= DIRECTIVE 1 =
Return the passage of the raster aggregation post starting at "whereby g is" and ending at "rasterOptions(maxmemory=1e+08)", copied word for word.
= DIRECTIVE 2 =
In the raster aggregation post, which value stands for NA in forest1?
= DIRECTIVE 3 =
Write what comes next in the raster aggregation post, picking up right after its last line.

= DOCUMENT SECTION =

-=-=-=-=-

Aggregate large raster to raster with lower resolution via mean (R)

I have a fairly large raster file with a resolution of 0.9 arcsec x 0.9 arcsec carrying values between 0 and 100 (and 255 for NA) called forest1. I want to aggregate this raster to the resolution of another raster (called dfr_2010_crop) which has a 0.5° x 0.5° resolution using the mean of values. Unfortunately, the strategy I am currently using requires too much memory. Namely, I am using
TreeCover = rasterToPoints(forest1, fun=NULL, spatial=T)
TreeCoverPercent <- rasterize(TreeCover, dfr_2010_crop, fun=function(x,...) {sum(x, na.rm=T)/(4*10^4)}, field=g )
whereby g is the correct field I have saved before. 4*10^4 is the number of 0.9 arcsec x 0.9 arcsec in a 0.5° x 0.5° cell. R tells me that he cannot allocate a vector of the size of 7.9GB after running the first line. I have tried to solve this problem in the following ways:
rasterOptions(maxmemory=1e+08)

-=-=-=-=-

= RECORDED INFORMATION =
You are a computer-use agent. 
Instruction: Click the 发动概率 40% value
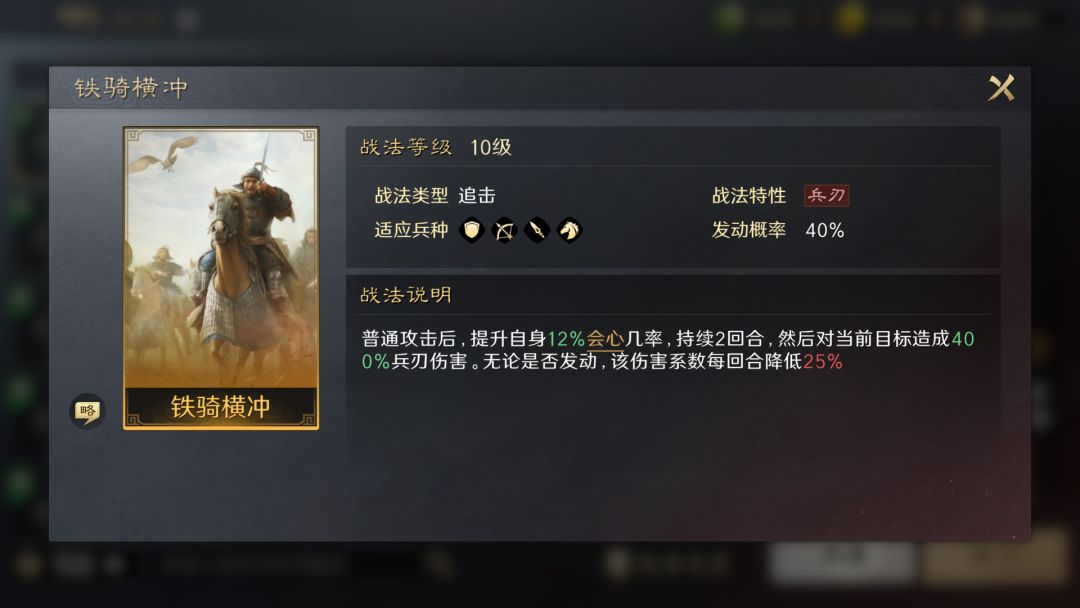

-=-=-=-=-

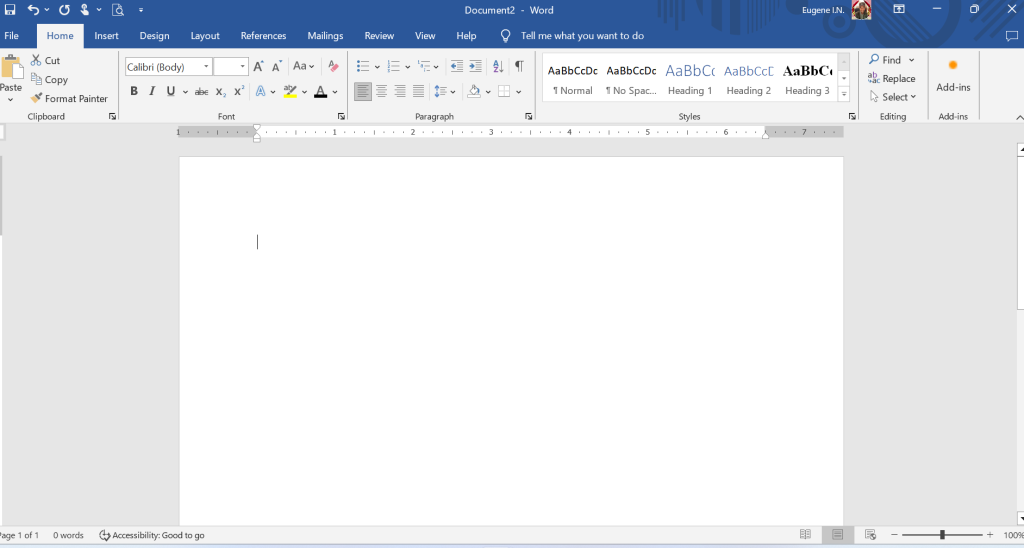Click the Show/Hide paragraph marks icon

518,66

-=-=-=-=-

= TASK ANSWER 1 =
whereby g is the correct field I have saved before. 4*10^4 is the number of 0.9 arcsec x 0.9 arcsec in a 0.5° x 0.5° cell. R tells me that he cannot allocate a vector of the size of 7.9GB after running the first line. I have tried to solve this problem in the following ways:
rasterOptions(maxmemory=1e+08)

= TASK ANSWER 2 =
255

= TASK ANSWER 3 =
And, after this did not work I have tried to work in blocks. I tried following the approach given here ([https://strimas.com/post/processing-large-rasters-in-r/][1]) where they use the calc() function when working in blocks. However, I failed to customite it to my setting as I do not know how to call the blocks as raster files inside of the loop. However, here is my try:
canProcessInMemory(forest1, 1, TRUE)
#working in block
f_in <- f
f_out <- tempfile(fileext = ".tif")
# input and output rasters
r_in <- stack(f_in)
r_out <- raster(r_in)
# blocks
b <- blockSize(r_in)
print(b)
r_in <- readStart(r_in)
r_out <- writeStart(r_out, filename = f_out)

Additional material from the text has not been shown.